High resolution rovibrational analysis of dimethyl sulfide spectrum in the 10 µm atmospheric window combining supersonic jet-quantum cascade laser and FTIR spectroscopies

Abstract

The rovibrational spectrum of the v14 CH3-bending mode of dimethyl sulfide CH3SCH3 was recorded in the 945–1005 cm−1 spectral region combining data from a tunable infrared quantum cascade laser spectrometer coupled to a pulsed slit jet and from a high resolution Fourier transform spectrometer coupled to a room temperature gas absorption cell. The characteristic PQR band contour of a vibrational mode with a b1 symmetry species in the C2v group was observed with both infrared methods but the rovibrational cooling achieved in the pulsed supersonic expansion (20 K in rotation) proved to be essential for starting the rovibrational analysis of such asymmetric top molecule. Internal rotation splittings were recently observed and analyzed in the ground and first torsional excited states. However, they are expected to be very small and could not be resolved in the v14 state using our infrared spectroscopic probes. Therefore a classic reduced effective Hamiltonian of an asymmetric rigid rotor was used.

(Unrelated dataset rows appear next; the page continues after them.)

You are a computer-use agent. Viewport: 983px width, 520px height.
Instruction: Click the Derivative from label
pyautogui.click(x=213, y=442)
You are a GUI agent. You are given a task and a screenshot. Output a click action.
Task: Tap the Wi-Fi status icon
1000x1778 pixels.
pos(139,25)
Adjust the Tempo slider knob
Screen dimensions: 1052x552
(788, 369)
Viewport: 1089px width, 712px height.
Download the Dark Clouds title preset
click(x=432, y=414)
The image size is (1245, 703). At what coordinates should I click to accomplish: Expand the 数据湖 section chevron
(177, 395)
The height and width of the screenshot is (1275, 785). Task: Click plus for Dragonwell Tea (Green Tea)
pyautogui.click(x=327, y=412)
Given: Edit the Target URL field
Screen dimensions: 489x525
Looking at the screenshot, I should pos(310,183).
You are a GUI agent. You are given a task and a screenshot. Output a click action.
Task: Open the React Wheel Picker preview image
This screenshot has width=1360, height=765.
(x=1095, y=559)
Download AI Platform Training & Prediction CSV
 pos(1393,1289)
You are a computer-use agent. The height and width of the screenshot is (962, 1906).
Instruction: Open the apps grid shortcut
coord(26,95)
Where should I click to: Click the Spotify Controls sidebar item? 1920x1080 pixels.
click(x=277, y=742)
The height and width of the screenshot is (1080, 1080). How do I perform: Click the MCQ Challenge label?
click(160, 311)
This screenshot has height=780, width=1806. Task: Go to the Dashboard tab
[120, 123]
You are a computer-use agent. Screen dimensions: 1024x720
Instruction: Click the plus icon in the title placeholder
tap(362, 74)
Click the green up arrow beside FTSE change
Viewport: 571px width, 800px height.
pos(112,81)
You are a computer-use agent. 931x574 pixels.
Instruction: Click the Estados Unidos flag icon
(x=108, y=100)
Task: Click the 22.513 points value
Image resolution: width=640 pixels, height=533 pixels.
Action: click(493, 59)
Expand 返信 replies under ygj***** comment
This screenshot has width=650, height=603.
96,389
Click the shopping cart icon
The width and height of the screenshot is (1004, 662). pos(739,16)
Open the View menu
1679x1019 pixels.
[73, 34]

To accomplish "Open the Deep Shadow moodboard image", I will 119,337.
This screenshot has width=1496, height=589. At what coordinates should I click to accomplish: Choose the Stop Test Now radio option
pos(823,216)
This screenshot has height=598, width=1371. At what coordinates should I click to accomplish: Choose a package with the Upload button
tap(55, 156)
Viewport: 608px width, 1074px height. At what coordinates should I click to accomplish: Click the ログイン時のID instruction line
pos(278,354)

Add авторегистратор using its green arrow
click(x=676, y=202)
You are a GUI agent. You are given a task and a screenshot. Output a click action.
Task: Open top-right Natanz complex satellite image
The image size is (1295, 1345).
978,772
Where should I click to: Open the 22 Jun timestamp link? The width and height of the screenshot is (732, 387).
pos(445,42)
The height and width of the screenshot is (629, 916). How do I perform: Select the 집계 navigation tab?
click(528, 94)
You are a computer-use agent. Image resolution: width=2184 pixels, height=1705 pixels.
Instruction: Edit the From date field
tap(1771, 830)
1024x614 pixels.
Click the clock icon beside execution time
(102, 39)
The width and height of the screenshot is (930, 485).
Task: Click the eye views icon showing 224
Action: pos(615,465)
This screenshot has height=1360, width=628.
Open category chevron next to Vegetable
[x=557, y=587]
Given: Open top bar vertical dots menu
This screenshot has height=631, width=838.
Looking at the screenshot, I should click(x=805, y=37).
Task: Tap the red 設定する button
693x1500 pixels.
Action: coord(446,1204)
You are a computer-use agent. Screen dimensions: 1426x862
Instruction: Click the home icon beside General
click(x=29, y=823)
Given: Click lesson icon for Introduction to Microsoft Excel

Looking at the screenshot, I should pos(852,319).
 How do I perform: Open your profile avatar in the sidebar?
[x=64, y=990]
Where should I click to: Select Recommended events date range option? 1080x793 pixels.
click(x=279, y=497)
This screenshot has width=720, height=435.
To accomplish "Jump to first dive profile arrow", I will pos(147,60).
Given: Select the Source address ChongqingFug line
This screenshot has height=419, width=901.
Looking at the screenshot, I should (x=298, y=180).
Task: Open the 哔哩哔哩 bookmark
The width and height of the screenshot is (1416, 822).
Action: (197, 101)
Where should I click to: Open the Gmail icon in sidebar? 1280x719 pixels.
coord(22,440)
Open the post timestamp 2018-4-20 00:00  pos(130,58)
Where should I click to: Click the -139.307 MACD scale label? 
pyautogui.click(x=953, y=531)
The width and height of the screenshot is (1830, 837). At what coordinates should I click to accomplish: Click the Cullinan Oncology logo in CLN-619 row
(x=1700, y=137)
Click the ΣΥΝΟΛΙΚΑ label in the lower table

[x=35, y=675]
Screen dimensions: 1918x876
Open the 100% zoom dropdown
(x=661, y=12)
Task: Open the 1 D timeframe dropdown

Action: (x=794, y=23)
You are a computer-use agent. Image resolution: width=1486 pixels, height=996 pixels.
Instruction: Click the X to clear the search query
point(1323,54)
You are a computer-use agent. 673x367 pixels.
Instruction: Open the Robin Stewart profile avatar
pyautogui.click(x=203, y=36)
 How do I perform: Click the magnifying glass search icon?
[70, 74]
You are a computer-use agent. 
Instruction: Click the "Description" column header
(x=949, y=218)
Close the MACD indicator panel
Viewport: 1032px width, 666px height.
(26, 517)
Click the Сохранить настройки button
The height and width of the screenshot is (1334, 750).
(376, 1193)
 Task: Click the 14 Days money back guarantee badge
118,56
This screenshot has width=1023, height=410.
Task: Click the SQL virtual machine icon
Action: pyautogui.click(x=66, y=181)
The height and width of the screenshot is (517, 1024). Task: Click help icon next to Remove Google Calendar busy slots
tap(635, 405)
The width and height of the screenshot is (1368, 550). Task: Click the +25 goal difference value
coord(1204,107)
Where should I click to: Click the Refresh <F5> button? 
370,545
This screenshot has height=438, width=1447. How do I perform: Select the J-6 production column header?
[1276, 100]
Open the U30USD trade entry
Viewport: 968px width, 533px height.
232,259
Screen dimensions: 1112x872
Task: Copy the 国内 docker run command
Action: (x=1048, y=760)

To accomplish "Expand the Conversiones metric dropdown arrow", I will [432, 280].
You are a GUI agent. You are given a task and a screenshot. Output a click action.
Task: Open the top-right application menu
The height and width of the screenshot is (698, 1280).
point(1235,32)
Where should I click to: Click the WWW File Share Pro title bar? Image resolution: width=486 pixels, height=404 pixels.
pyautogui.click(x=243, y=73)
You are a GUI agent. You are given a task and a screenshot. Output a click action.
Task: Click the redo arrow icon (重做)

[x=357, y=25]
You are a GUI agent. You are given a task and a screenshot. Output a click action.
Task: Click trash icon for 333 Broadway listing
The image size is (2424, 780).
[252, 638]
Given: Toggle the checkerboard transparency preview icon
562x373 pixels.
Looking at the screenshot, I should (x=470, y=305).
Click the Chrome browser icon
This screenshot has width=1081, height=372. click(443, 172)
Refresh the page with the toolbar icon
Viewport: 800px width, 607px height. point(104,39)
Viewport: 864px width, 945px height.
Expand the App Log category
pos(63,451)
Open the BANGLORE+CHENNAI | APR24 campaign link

Finally, 1119 transitions from both jet-cooled and room temperature experiments were assigned and included in a global fit with J ≤ 29. A total of 9 rovibrational parameters including pure rotational constants as well as quartic centrifugal distortion constants were determined with high accuracy. These parameters can be used to produce a reliable line-list for an atmospheric detection of DMS.